Figure 1. Genome-wide Association Study of Survival…
Figure 1. Genome-wide Association Study of Survival in Patients With Sporadic Amyotrophic Lateral Sclerosis (ALS)
A, Manhattan plot of the combined (METAL software) Cox proportional hazards regression analysis. The threshold for genome-wide significance after correction for multiple testing was set at P = 5 × 10−8 (horizontal blue line). Loci significantly associated with ALS survival are highlighted in red and labeled according to the corresponding genes. At locus 10q23, the most associated single-nucleotide polymorphism (SNP), rs139550538 (P = 1.87 × 10−9), was moderately rare with a minor allele frequency (MAF) of 0.03, whereas at the 1p36 locus, the 4 SNPs significantly associated (rs2412208 [P = 3.53 × 10−8], rs4584415 [P = 3.68 × 10−8], rs35447019 [P = 3.86 × 10−8], and rs4409676 [P = 4.48 × 10−8]) were common (MAF > 0.26). B and C, Regional linkage disequilibrium (LD) plots of the 2 regions significantly associated with ALS survival. At the 1p36 locus, 4 SNPs passed the genome-wide significant threshold, followed by 87 tagged proxies suggestively associated (P < 10−4). All the associated SNPs mapped within introns 3 to 4 of the CAMTA1 gene. At the 10q23 locus, the top-ranked SNP, rs139550538, intronic to the IDE gene, was in weak (r2 < 0.4) LD with the tagged proxies that were located in the neighbor gene, KIF11.
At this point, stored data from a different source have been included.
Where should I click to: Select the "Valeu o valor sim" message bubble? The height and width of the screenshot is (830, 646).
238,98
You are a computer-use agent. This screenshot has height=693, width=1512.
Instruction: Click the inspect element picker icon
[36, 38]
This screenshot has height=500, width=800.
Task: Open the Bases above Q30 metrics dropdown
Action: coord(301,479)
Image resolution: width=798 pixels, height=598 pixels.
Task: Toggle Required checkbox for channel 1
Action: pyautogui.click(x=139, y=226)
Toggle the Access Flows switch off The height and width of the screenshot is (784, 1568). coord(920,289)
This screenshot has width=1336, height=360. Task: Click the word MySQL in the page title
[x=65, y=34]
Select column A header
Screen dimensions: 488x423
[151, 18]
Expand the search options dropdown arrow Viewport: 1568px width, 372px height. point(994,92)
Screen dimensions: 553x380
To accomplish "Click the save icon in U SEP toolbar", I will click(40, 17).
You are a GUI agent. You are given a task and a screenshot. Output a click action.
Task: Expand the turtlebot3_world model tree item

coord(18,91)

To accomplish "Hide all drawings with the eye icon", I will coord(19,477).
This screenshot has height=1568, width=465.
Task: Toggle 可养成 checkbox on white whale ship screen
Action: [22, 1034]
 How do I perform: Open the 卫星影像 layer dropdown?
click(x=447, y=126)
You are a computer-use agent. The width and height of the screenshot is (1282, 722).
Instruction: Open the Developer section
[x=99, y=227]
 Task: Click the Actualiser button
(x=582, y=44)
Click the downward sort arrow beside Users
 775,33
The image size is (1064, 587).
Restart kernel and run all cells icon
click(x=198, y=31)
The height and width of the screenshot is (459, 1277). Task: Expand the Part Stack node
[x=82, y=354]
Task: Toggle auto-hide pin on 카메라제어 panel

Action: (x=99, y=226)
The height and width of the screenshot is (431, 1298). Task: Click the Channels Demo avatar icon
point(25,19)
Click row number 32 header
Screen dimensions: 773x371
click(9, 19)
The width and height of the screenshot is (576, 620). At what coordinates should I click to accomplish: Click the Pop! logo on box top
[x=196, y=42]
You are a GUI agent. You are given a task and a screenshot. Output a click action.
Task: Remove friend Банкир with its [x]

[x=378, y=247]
Figure 2. Survival Distribution Across the Genotypes…
Figure 2. Survival Distribution Across the Genotypes of the Top-Ranked Single-Nucleotide Polymorphisms (SNPs)
Kaplan-Meier curves plot survival distribution. A, IDE rs139550538 distribution of genotypes under a dominant model. Survival in the 226 AA/AT carriers was compared with that in 4030 TT carriers, showing that the presence of at least 1 A allele is associated with a median survival of 30.7 months compared with 36.7 months in TT homozygotes. B, Variant CAMTA1 rs2412208 genotypes under an additive genetic model show 265 GG and 1644 GT carriers with a median survival of 36.0 and 36.8 months, respectively, compared with 40.8 months in 2347 TT carriers. C, Variant CAMTA1 rs2412208 genotypes under a dominant model show survival in 1909 GG/GT and 2347 TT carriers; TT homozygotes have a life span extended by more than 4 months. Kaplan-Meier curves report patients’ survival up to 10 years, plotted in SPSS software.
Figure 3. Forest Plot of CAMTA1 rs2412208…
Figure 3. Forest Plot of CAMTA1 rs2412208 Hazard Ratio (HR) Estimates
Hazard ratio estimates are measured under an additive genetic model across the 7 genome-wide association study (GWAS) data sets (described in detail in eTable 1 in the Supplement). The HR in each cohort was estimated in a multivariate log-additive genetic model using the pacoxph program adjusted by age at onset, sex, and population stratification, whereas the summary HR was calculated by fixed-effects meta-analysis using R library rmeta. Genotype raw data included in each study and combined in the meta-analysis were collected by the Medical Center Utrecht, Utrecht, the Netherlands (UMC-1 and -2), the Beaumont Hospital Dublin, Ireland (Ireland), Massachusetts General Hospital, Boston (MGH), the National Institutes of Health, Bethesda, Maryland (NIH-IT), the Italian Consortium for the Genetics of ALS (SLAGEN), and the UK National MND DNA and Biobank Study (UK). Dark blue boxes indicate single studies and are proportional to the sample sizes; bars indicate 95% CI. Evry indicates University of Evry and Paris, Evry, France, and Hospital de la Salpetriere, Paris, France; KCL, King’s College London. aIncludes samples from Umeå and Leuven.